I recently learned about “shared environments”, aka the default v1.3 environment. It’s quite a revelation, but I don’t understand how it works. Suppose I have
Package A which depends on B@v1.0.0, and is compatible with no other version of B. A is in the shared environment’s Project.toml.
Environment E, which has package C in its Project.toml. C depends on B@v2.0.0 (compatible with no other version).
When I am in E and I using A, which version of B is loaded?
Compat has nothing to do with what is being loaded. Compat is used by the resolver when the Manifest is created but nothing in the code that loads packages looks at it.
Given a package to be loaded, each Manifest in Base.load_path() is looked at and the version that is first found is loaded. So here, you want to load B and B exists in the manifest file of project E so whatever version is in there will be loaded.
E requires C, which is only compatible with B@v2.0.0, so that would be loaded? Then how can using A succeed, if it’s only compatible with B@v1.0.0?

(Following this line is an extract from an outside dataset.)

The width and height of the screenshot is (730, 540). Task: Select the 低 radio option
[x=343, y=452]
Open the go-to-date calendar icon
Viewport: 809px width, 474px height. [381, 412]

In other words, I always assumed that you can’t combine/stack environments, because the manifest of environment 1 and environment 2 can be incompatible. You’d have to resolve the combined Project.toml together, which doesn’t seem to be done?
Or are two different versions of A loaded simultaneously?
Ok, so if A is currently at v1.3.0 in the shared environment (unpinned), incompatible with the B version in the E manifest, does using A fail right away, or does julia look for another version of A compatible with the B from E?